Question

Find $\int {{e^x}\left[ {\dfrac{2}{x} - \dfrac{2}{{{x^2}}}} \right]dx}$ equals:
(A) $\dfrac{{{e^x}}}{x} + c$
(B) $\dfrac{{{e^x}}}{{2{x^2}}} + c$
(C) $\dfrac{{2{e^x}}}{x} + c$
(D) $\dfrac{{2{e^x}}}{{{x^2}}} + c$

Answer 1

Hint : In the given question, we are required to find the integral of the function using the integration by parts method.
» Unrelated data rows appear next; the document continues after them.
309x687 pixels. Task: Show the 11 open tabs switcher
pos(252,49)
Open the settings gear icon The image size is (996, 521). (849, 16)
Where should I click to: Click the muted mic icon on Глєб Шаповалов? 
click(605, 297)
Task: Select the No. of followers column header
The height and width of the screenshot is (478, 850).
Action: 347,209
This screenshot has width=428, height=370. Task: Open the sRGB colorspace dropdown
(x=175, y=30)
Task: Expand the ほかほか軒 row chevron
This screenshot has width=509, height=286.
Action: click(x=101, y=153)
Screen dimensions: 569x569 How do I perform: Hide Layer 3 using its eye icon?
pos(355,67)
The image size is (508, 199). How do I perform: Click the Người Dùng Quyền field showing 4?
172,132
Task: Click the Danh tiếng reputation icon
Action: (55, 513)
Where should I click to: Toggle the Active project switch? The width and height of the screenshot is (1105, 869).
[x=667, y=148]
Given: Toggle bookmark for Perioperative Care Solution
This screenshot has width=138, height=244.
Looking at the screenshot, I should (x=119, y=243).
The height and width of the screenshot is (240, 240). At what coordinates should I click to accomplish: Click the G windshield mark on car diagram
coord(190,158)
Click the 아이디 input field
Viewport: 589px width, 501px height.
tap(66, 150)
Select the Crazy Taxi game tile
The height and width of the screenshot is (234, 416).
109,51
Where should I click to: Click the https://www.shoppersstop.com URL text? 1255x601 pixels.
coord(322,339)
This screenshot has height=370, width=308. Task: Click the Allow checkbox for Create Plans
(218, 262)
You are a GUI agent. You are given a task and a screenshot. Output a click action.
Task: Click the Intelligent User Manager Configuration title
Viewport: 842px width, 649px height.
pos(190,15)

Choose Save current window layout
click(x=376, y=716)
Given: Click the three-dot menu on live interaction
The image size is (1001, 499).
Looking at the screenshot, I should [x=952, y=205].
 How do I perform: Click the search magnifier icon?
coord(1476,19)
So, we will first choose the first and second function according to the order set by the acronym ‘ILATE’. We must remember the integrals of basic functions such as exponential functions.

Complete step-by-step answer :
In the given question, we are required to find the value of the integral $\int {{e^x}\left[ {\dfrac{2}{x} - \dfrac{2}{{{x^2}}}} \right]dx}$.
So, we consider the given integral as a new variable.
Consider $I = \int {{e^x}\left[ {\dfrac{2}{x} - \dfrac{2}{{{x^2}}}} \right]dx}$
Separating both the integrals, we get,
$\Rightarrow I = \int {\dfrac{{2{e^x}}}{x}dx} - \int {\dfrac{{2{e^x}}}{{{x^2}}}dx}$
Taking constants out of the integrals,
$\Rightarrow I = 2\int {\dfrac{{{e^x}}}{x}dx} - 2\int {\dfrac{{{e^x}}}{{{x^2}}}dx}$
In integration by parts method, we integrate a function which is a product of two functions using a formula:
$\int {f\left( x \right)g\left( x \right)dx = f\left( x \right)\int {g\left( x \right)dx - \int {\left[ {\dfrac{d}{{dx}}f\left( x \right)\int {g\left( x \right)dx} } \right]dx} } }$
Hence, using integration by parts method in the second integral and considering ${e^x}$ as first function and $\dfrac{1}{{{x^2}}}$ as second function, we get
\Rightarrow I = 2\int {\dfrac{{{e^x}}}{x}dx} - 2\left[ {{e^x}\int {\dfrac{1}{{{x^2}}}dx - \int {\left\\{ {\dfrac{d}{{dx}}\left( {{e^x}} \right)\int {\dfrac{1}{{{x^2}}}dx} } \right\\}dx} } } \right]
Now, using the power rule of integration $\int {{x^n}dx} = \dfrac{{{x^{n + 1}}}}{{n + 1}}$. So, we get,
\Rightarrow I = 2\int {\dfrac{{{e^x}}}{x}dx} - 2\left[ {{e^x}\left( { - \dfrac{1}{x}} \right) - \int {\left\\{ { - \dfrac{{{e^x}}}{x}} \right\\}dx} } \right]
Simplifying the expression further, we get,
$\Rightarrow I = 2\int {\dfrac{{{e^x}}}{x}dx} - 2\left[ { - \dfrac{{{e^x}}}{x} + \int {\dfrac{{{e^x}}}{x}dx} } \right]$
Opening the brackets,
$\Rightarrow I = 2\int {\dfrac{{{e^x}}}{x}dx} - 2\left[ { - \dfrac{{{e^x}}}{x} + \int {\dfrac{{{e^x}}}{x}dx} } \right]$
$\Rightarrow I = 2\int {\dfrac{{{e^x}}}{x}dx} + 2\dfrac{{{e^x}}}{x} - 2\int {\dfrac{{{e^x}}}{x}dx} + c$
Cancelling the like integrals with opposite signs, we get,
$\Rightarrow I = 2\dfrac{{{e^x}}}{x} + c$, where c is any arbitrary constant.
So, the value of integral $\int {{e^x}\left[ {\dfrac{2}{x} - \dfrac{2}{{{x^2}}}} \right]dx}$ equals $\dfrac{{2{e^x}}}{x} + c$, where c is any arbitrary constant.
So, option (C) is the correct answer.
So, the correct answer is “Option C”.

Note : Integration by parts method can be used to solve integrals of various complex functions involving the product of functions within itself easily. In the given question, the use of integration by parts method once has made the process much easier and organized. However, this might not be the case every time. We may have to apply the integration by parts method multiple times in order to reach the final answer. Care should be taken while simplifying the expression as it can change our final answer.